Casteddu Ocean Challenge 2015

Una piccola barca, un oceano e un uomo, solo

Attraversare l ’Atlantico in solitario, senza assistenza e su una barca di sei metri e mezzo: questa è la Transat 6.50! Questo è il nostro progetto!

Potreste digitare sul browser ‘transat 6.50’…o cliccare sul link…e avere numerose e sufficenti info a riguardo…e anche tante opinioni e letture differenti. Anzi, fatelo! Toglietivi la curiosità! Sfida…impresa…sogno…costruitevi anche voi il vostro immaginario.

Un’illuminazione così remota e priva di qualunque riflesso reale da non finire nemmeno nel mondo dei sogni irrealizzabili.

Per noi la Transat non è il traguardo dopo un’adolescenza velica…non la prima delle grandi oceaniche…non una sfida contro le paure più profonde, anche se di paure, devo dire la verità, se ne stanno superando parecchie. No, non è nulla di tutto questo. E’ piuttosto un ricordo antico, un’illuminazione poco più che infantile…così remota e priva di qualunque riflesso reale da non finire nemmeno nel mondo dei sogni irrealizzabili. Un’esperienza che non ci puo’ appartenere perchè queste avventure esistono sempre e solo nelle vite degli altri e poi, diciamola tutta, non mi sembra proprio il classico sacrificio che i nostri santi amano benedire, fino a quando, come sempre, non diventa troppo tardi.

E per evitare che davvero si facesse troppo tardi siamo partiti.

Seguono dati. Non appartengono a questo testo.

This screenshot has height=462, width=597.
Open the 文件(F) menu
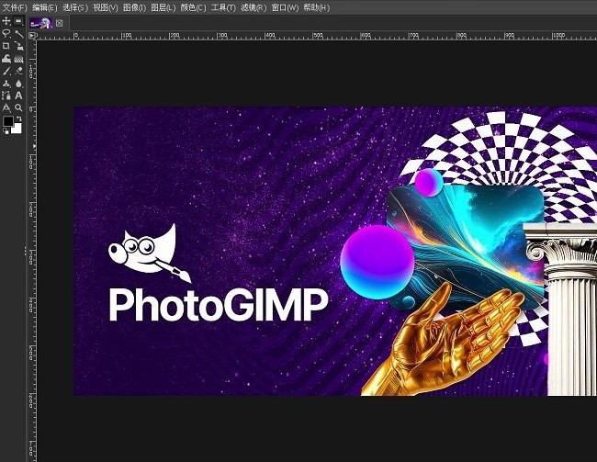pos(14,7)
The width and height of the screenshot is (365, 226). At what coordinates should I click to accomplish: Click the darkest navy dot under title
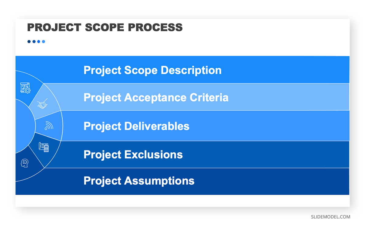click(29, 42)
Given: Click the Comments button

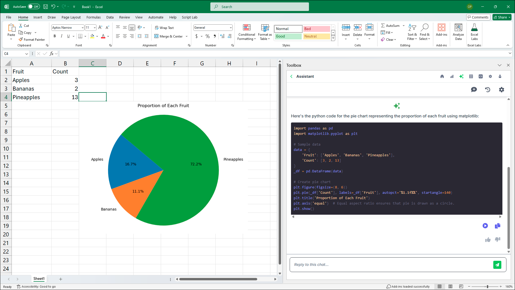Looking at the screenshot, I should pos(478,17).
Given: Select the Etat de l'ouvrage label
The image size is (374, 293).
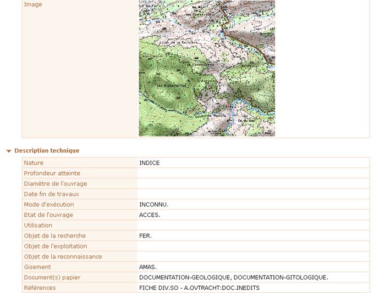Looking at the screenshot, I should click(x=48, y=215).
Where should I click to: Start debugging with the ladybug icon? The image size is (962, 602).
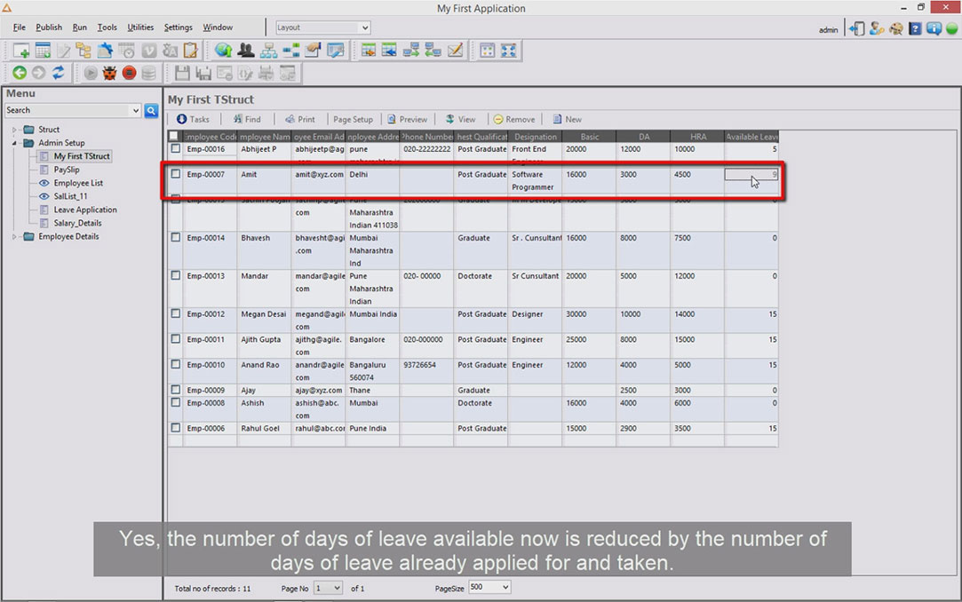(109, 73)
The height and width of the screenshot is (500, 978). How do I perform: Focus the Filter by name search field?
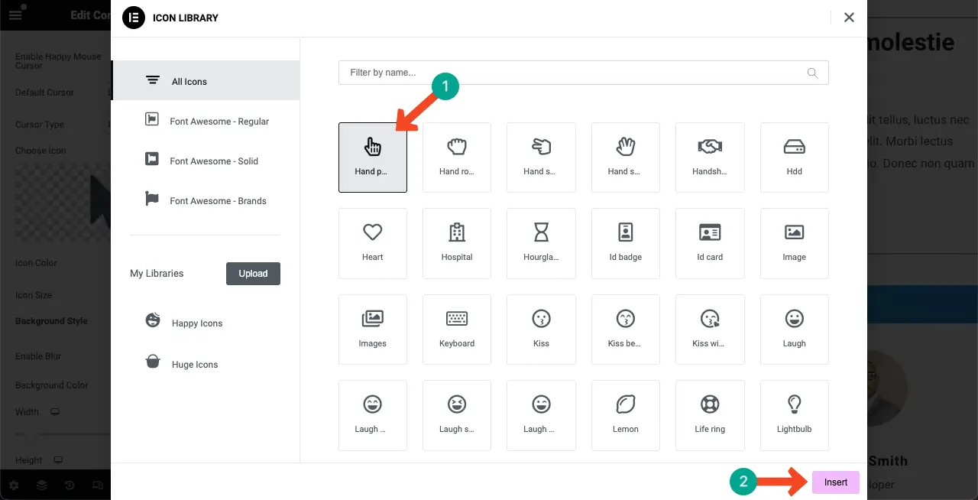click(573, 73)
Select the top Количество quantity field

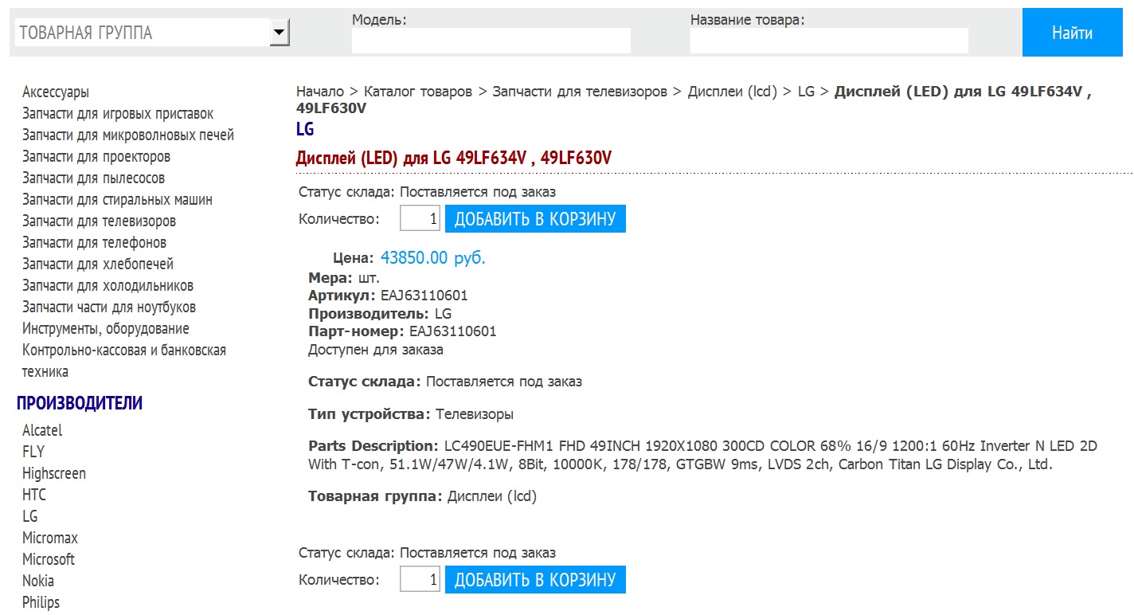(x=420, y=219)
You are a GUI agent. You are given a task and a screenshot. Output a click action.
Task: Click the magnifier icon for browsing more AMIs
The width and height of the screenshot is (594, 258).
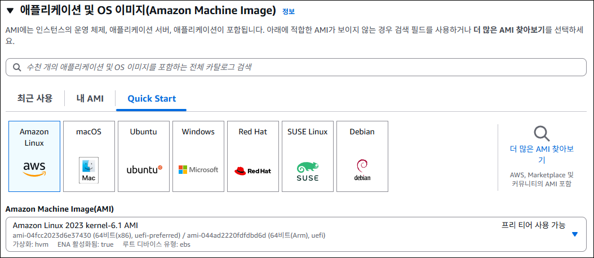click(x=542, y=134)
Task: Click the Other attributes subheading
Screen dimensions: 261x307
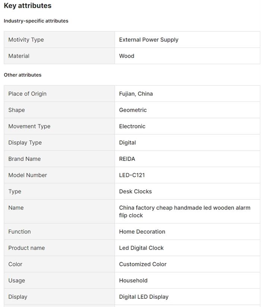Action: (x=23, y=75)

E per evitare che davvero si facesse troppo tardi siamo partiti. Alla faccia della crisi e dei soliti benpensanti, abbiamo fatto il primo passo lungo una strada sconosciuta, tempestosa e costosa. Abbiamo portato la barca a Cagliari, completato le attrezzature e cominciato a conoscerla, ci siamo allenati durante le fredde notti d’inverno e finalmente, riattraversato il Tirreno, abbiamo portato la nostra Caretta Caretta, unica barca sarda, sulla linea di partenza delle regate dei Campionati Italiani Classe Mini 6.50. E’ stata dura, ma ce l’abbiamo fatta!

Ora il progetto deve crescere. Casteddu Ocean Challenge 2015 vuole portare barca e skipper a Douarnenez e di lì, via Atlantico, a Guadalupe, e per riuscirci deve diventare la sfida collettiva di un territorio fatto di acqua, sale e vento. Deve essere lo sforzo comune per portare un piccolo sogno dall’altra parte dell’oceano, e il sogno non è solo il nostro.

E’ il sogno di quanti credono che la conoscenza del mare e della vela debbano diventare un grande strumento per la formazione dei nostri ragazzi.

E’ il sogno di quanti credono che la conoscenza del mare e della vela debbano diventare un grande strumento per la formazione dei nostri ragazzi. E’ il sogno di quanti credono che la profonda cultura del mare e le mille sinergie in seno ad essa, debbano creare nuovi orizzonti di sviluppo ed economia sostenibili. E’ il sogno di quanti vogliono costruire per se e per i propri figli un futuro fatto di consapevolezza, rispetto e salvaguardia del fantastico patrimonio naturalistico che abbiamo davanti agli occhi. Casteddu Ocean Challenge 2015 è il sogno di quanti hanno capito che il nostro futuro passa obbligatoriamente per un processo di profonda conoscenza e valorizzazione del territorio marino e costiero. Prezioso bene altamente deperibile da offrire nel mercato dell’economia globale.

Il progetto, oltre a farsi portavoce di questo messaggio e di tutte le aziende locali che lo vorranno supportare, in Italia e all’estero, svilupperà diverse iniziative di comunicazione mirate al coinvolgimento dei bambini su tutto il territorio della provincia, nella speranza che almeno loro, in futuro, ci possano salvare.